*Directions:*
The following data needs to be repeated exactly, with all images excluded.

*Record extracts:*
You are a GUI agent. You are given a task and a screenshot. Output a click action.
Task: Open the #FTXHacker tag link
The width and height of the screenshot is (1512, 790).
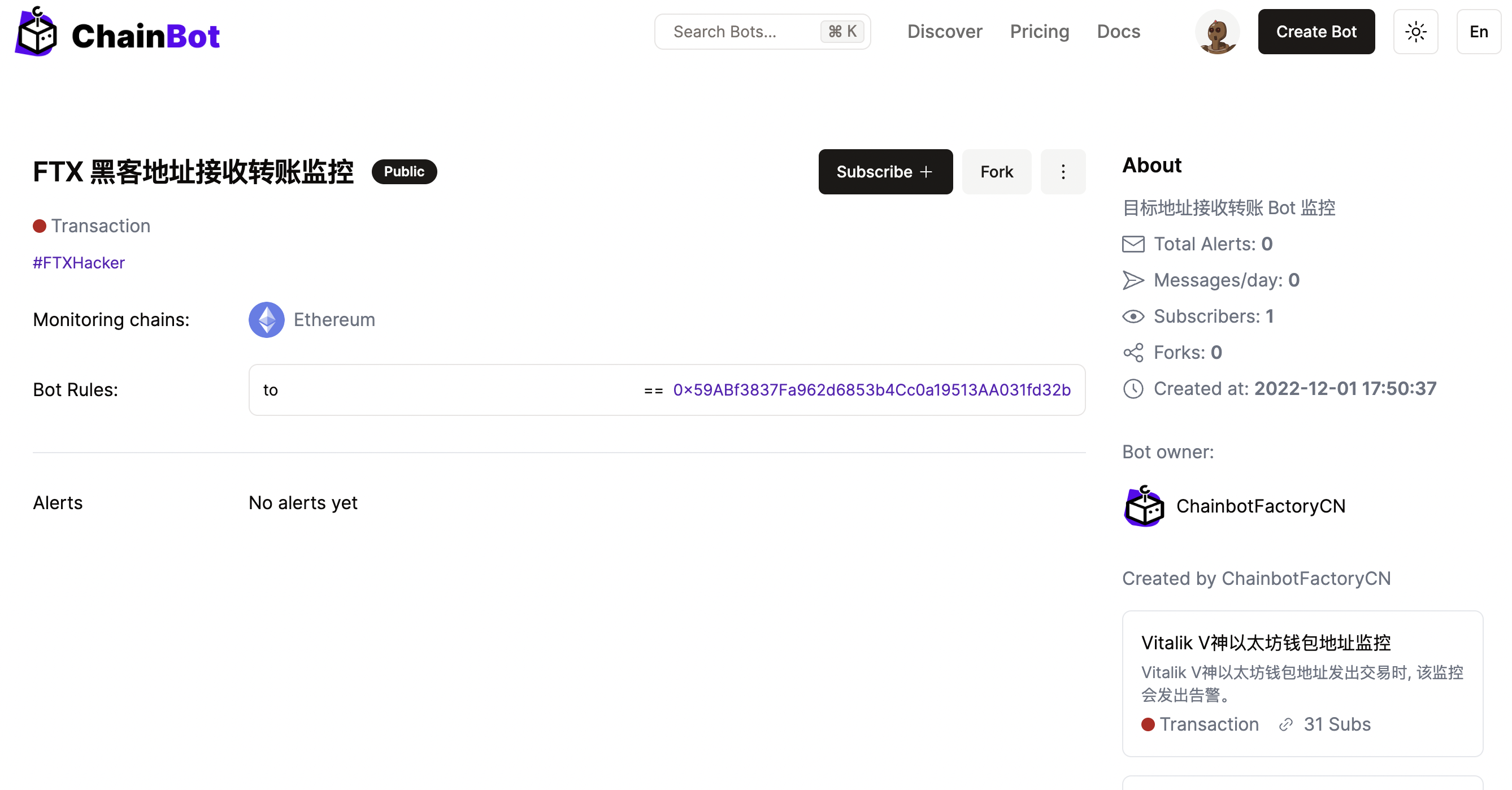click(79, 263)
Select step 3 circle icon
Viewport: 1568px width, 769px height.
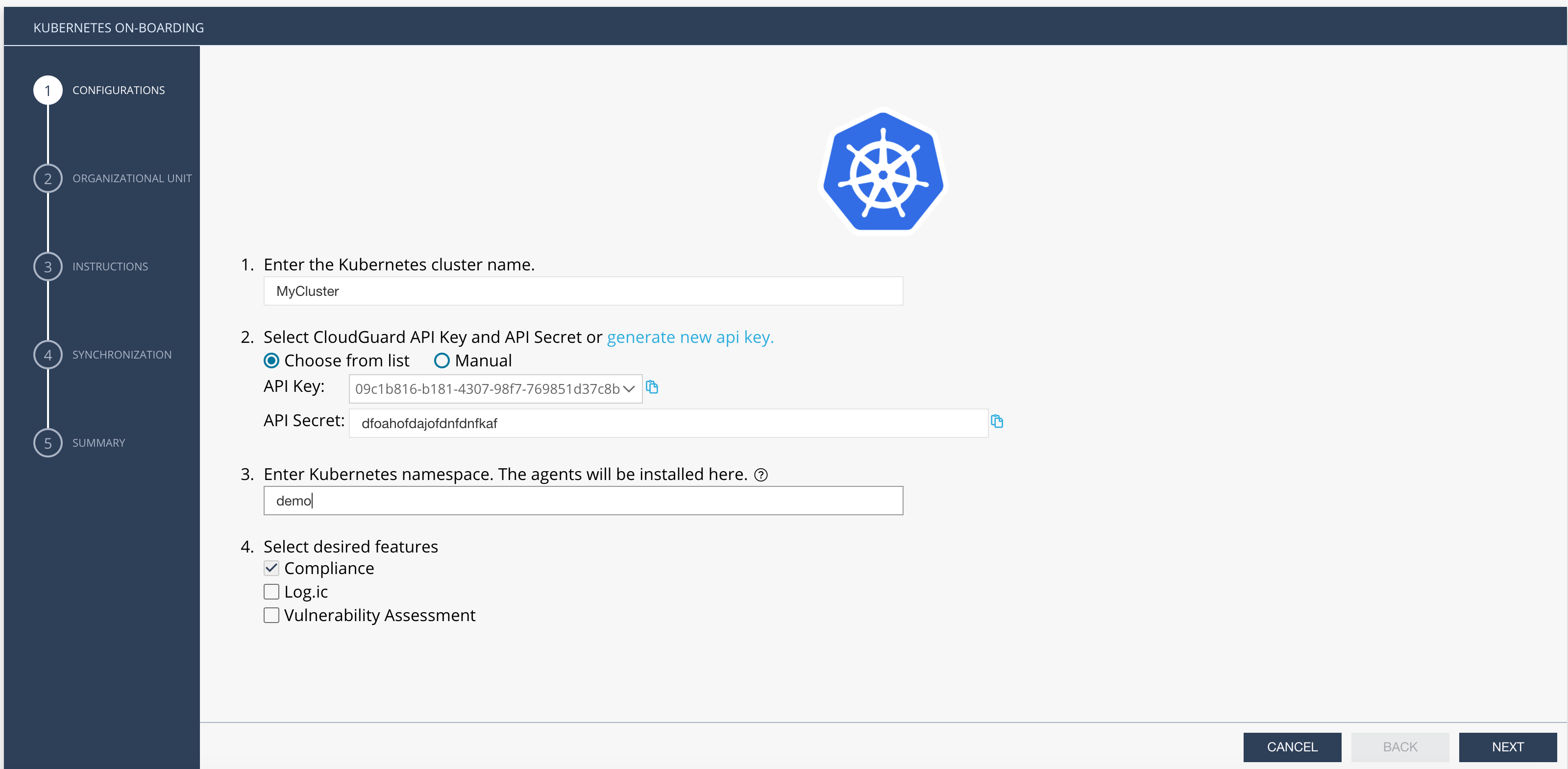(x=48, y=266)
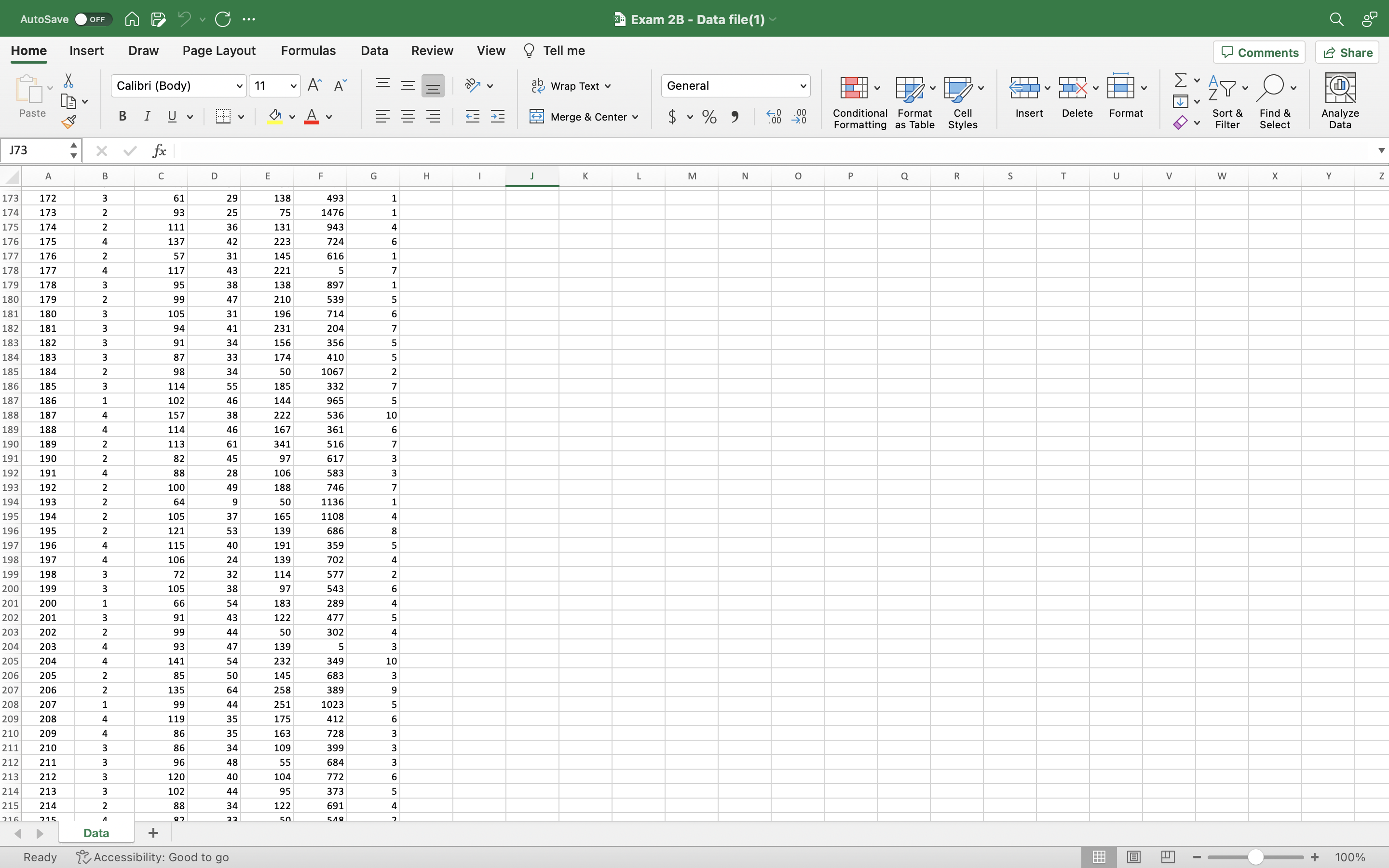Expand the fill color options

293,117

*Exercise result:*
You are a GUI agent. You are given a task and a screenshot. Output a click action.
Task: Open the #FTXHacker tag link
The width and height of the screenshot is (1512, 790).
click(79, 263)
Select step 3 circle icon
Viewport: 1568px width, 769px height.
(x=48, y=266)
Expand the fill color options

293,117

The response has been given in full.